INPUT RECORDS:
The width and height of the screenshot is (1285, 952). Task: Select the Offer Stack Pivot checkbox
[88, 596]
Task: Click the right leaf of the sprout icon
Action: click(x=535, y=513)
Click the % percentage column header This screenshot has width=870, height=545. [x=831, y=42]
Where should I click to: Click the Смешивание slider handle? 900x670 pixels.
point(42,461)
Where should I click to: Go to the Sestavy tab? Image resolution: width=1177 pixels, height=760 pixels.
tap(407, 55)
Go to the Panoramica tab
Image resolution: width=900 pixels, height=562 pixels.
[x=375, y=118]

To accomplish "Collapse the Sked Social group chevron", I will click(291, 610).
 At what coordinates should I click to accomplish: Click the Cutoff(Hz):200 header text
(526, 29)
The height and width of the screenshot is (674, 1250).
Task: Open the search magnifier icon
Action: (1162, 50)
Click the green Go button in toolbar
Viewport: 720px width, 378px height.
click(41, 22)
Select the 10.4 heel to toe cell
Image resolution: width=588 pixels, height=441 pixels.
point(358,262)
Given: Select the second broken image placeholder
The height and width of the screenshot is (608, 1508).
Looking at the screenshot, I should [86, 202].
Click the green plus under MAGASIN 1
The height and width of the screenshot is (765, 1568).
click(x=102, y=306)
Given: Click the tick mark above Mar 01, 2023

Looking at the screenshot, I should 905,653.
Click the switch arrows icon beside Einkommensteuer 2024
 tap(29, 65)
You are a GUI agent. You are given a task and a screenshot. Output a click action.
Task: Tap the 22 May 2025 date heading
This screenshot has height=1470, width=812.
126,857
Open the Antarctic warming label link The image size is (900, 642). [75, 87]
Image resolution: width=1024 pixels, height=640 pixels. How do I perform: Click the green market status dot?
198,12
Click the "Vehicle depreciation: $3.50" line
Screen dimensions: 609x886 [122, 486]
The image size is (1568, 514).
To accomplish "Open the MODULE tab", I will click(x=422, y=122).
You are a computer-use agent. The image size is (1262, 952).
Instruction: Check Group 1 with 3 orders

TASK PROMPT: Read through the material above, and whenever a line contains "agent", copy it.

SOLUTION TO THIS PROBLEM:
You are a GUI agent. You are given a task and a screenshot. Output a click action.
You are a computer-use agent. The image size is (1262, 952).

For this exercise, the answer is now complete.